Regular operation (accessing data once imported)

1) Start the orchestrated containers

IMPORTANT: Make sure you have uncommented the entire ingest-rf2 service section in the docker-compose.yml file as indicated in step 5 above. Not following this procedure will likely result in exiting containers.

With this modified docker-compose.yml, execute

docker compose up -d

2) Start querying with a) Snowstorm or b) SNOMED CT Browser

a) Snowstorm: Open a browser on your local machine and type localhost:8080 to access the Swagger UI interface of Snowstorm in the same way as you can access the Swagger UI from SNOMED International. The variable branch (if required) is MAIN.

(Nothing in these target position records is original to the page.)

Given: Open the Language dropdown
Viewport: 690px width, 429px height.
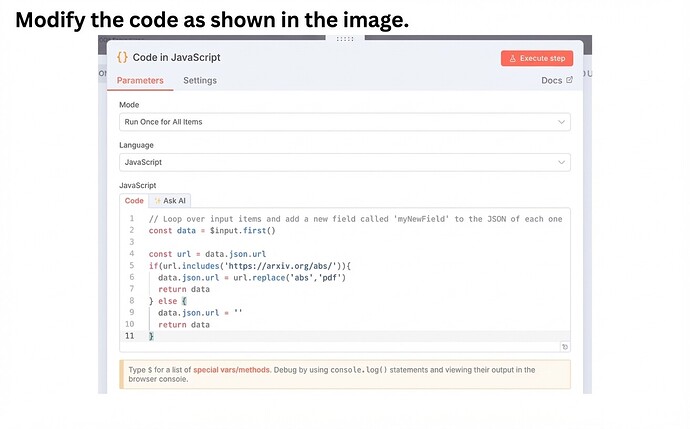Looking at the screenshot, I should [x=344, y=162].
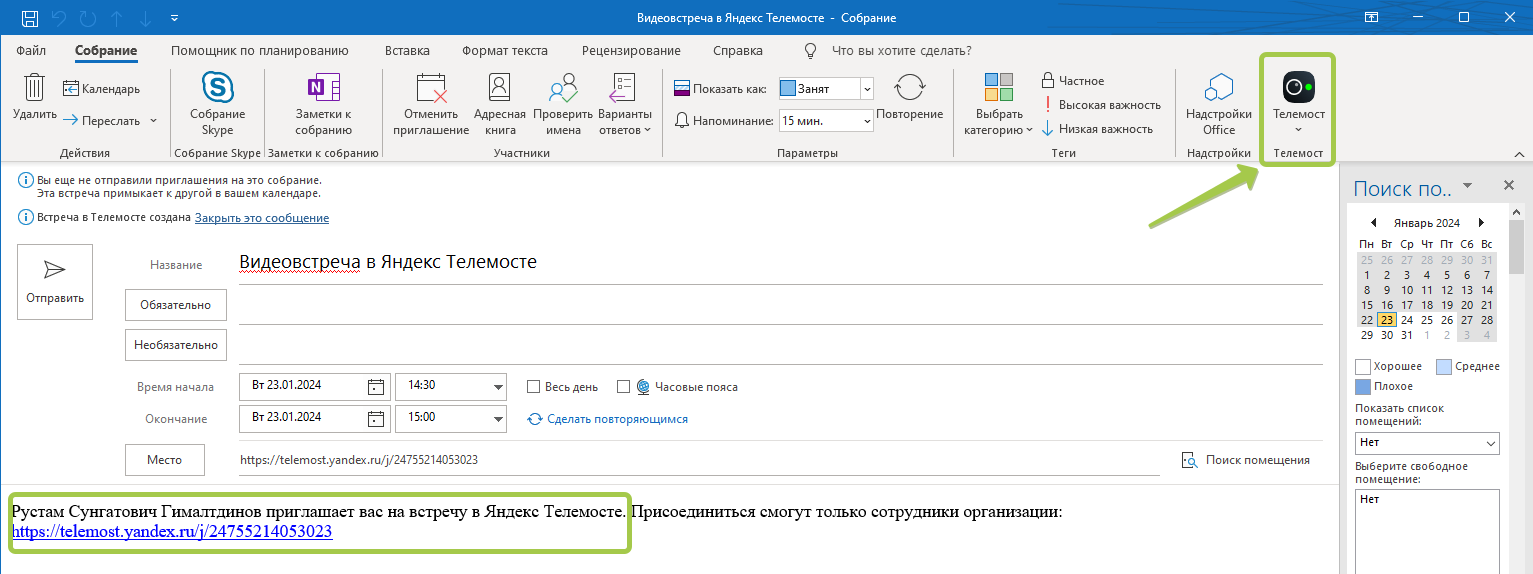This screenshot has height=574, width=1533.
Task: Click the Отправить button
Action: 55,282
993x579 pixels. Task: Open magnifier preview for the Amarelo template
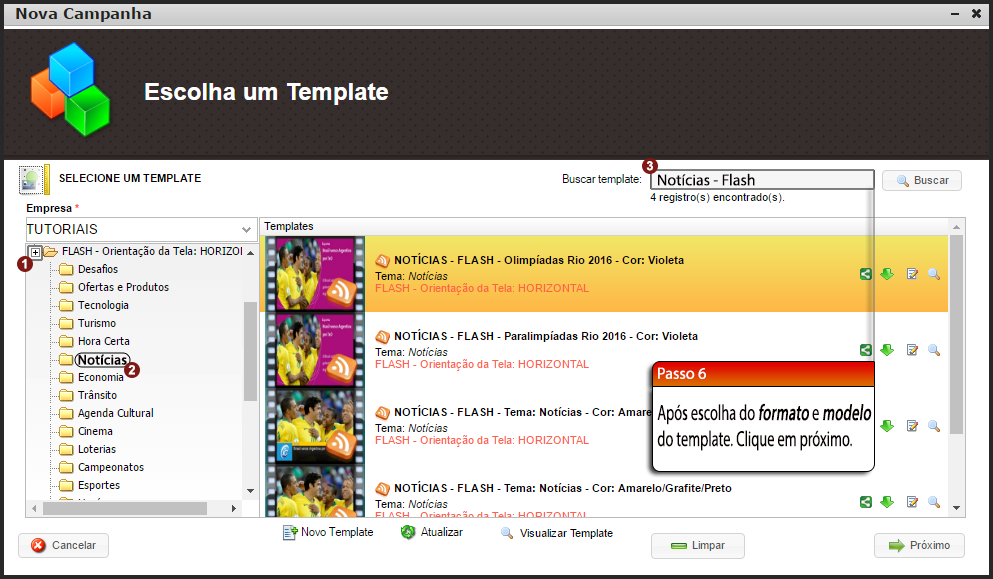[934, 425]
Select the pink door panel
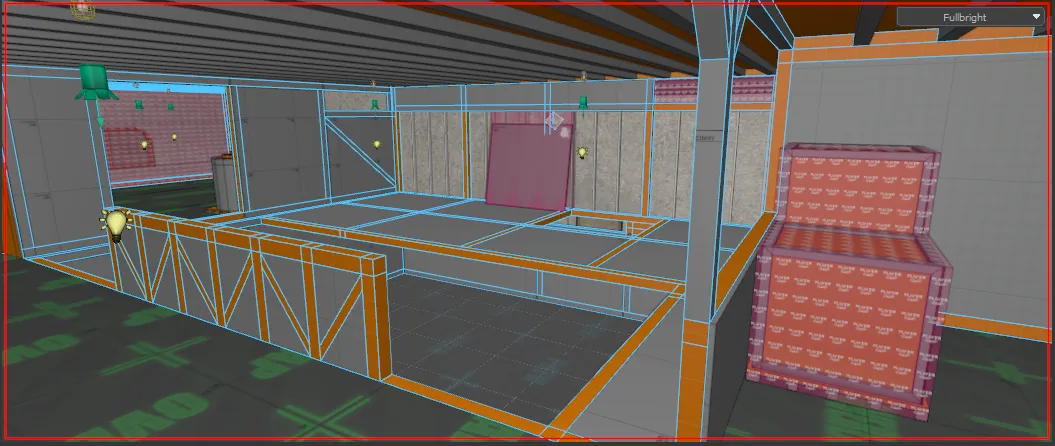The width and height of the screenshot is (1055, 446). click(x=529, y=161)
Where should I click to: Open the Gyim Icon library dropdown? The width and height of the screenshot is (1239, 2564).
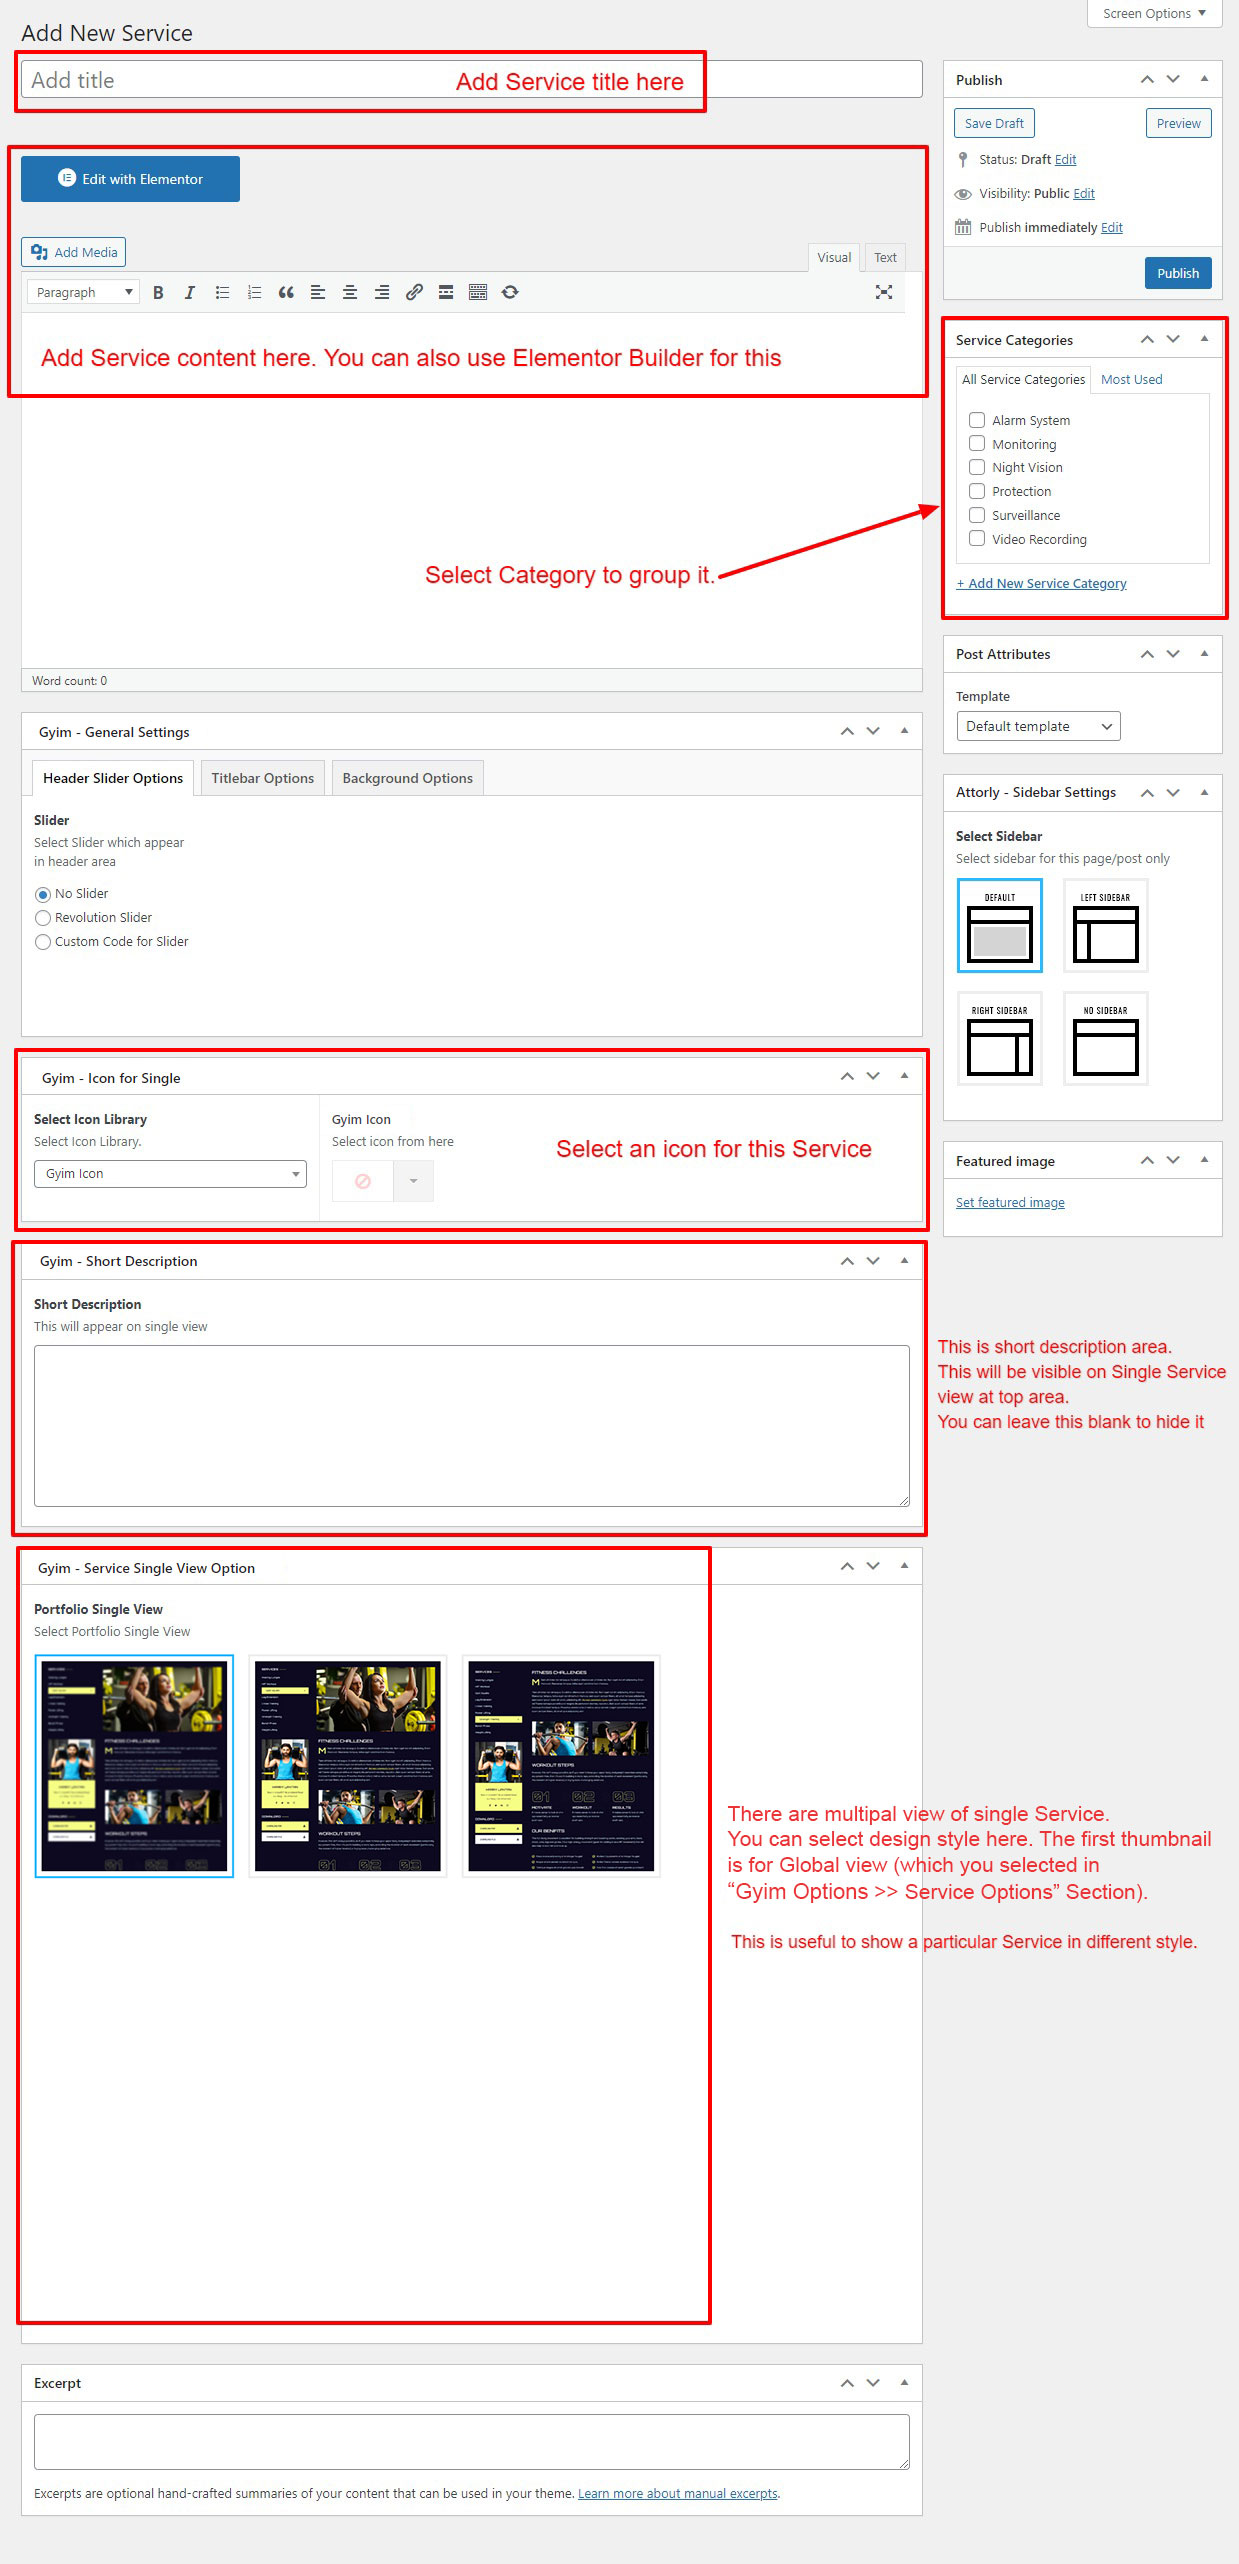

b) SNOMED CT Browser: Open a browser on your local machine and type localhost:80 to access the SNOMED CT Browser graphical user interface to SNOMED, allowing you to access the ontology in the same way as through the publicly available SNOMED CT Browser. A minor issue still is the naming of the version in the UI, currently stating 'undefined'. Nevertheless, all features are available.

Other variants of accessing the API exist, cf. Notes section below.

Happy querying! :)

3) Shut down services after usage

If you are done querying and want to spare resources on your computer, stop the containers with

docker compose down

Notes:

  • The memory estimates of 24 GB for the snowstorm service (lines 37 ff. in docker-compose.yml) will ensure an uninterrupted loading process, but are likely an overestimation that has not been systematically determined in experiments. On the other hand, the default values from the Snowstorm repository have turned out to be on the lower end (for a notebook). You should also experiment with the memory allocation in the Docker settings, which should be larger than the combined allocated memory for all three/four services.
  • Instead of using the Swagger UI to access the Snowstorm API, you can access the API automatically via any other script, e.g., this excellent set of functions implemented in Python.
    • Any option accessing Snowstorm will need to go through port 8080:
      • Through localhost:8080 if you are accessing the API from your local machine (host port number can be changed in the ports section of the snowstorm service in the docker-compose.yml file, e.g., when the port is already taken on your host machine);
      • Through snowstorm:8080 after attaching to the Docker network elastic (network name can be changed in line 57 of the same file) or after directly including the new service into the docker-compose.yml file (however in these cases changing ports of the snowstorm service to be exposed inside the Docker network is not straightforward, as the port settings would also need to be changed within the container).
  • If not otherwise specified, all commands are executed on the host machine with the working directory being the cloned repository.
  • This repository is intended for local use only. Deployment in a production setting would require additional security mechanisms.
  • One of these mechanisms would be to pin versions (e.g., of the snomedct-browser service if provided by the publisher) to ensure exact reproducibility.
  • The files in the ingest folder are based on the folder with the same name in the Nictiz repository (https://github.com/Nictiz/Nictiz-Snowstorm), but have undergone a few modifications (traced in the ingest.py).
  • The docker-compose.yml file is a heavy modification of the identically named file from the IHTSDO GitHub repository at https://github.com/IHTSDO/snowstorm
  • This project gratefully builds upon the existing work from Nictiz and IHTSDO/SNOMED International, who kindly provide their code under an Apache 2.0 license. So does this project. Nevertheless, all users are kindly invited to contribute to the project, specifically to leave a note to the author if you find parts of the code to be broken or the explanations in this README ambiguous.

Acknowledgements

Thanks to Thomas Harris for investigating and suggesting how to modify the ingest-rf2 service such that all database content is also visible to the snomedct-browser service.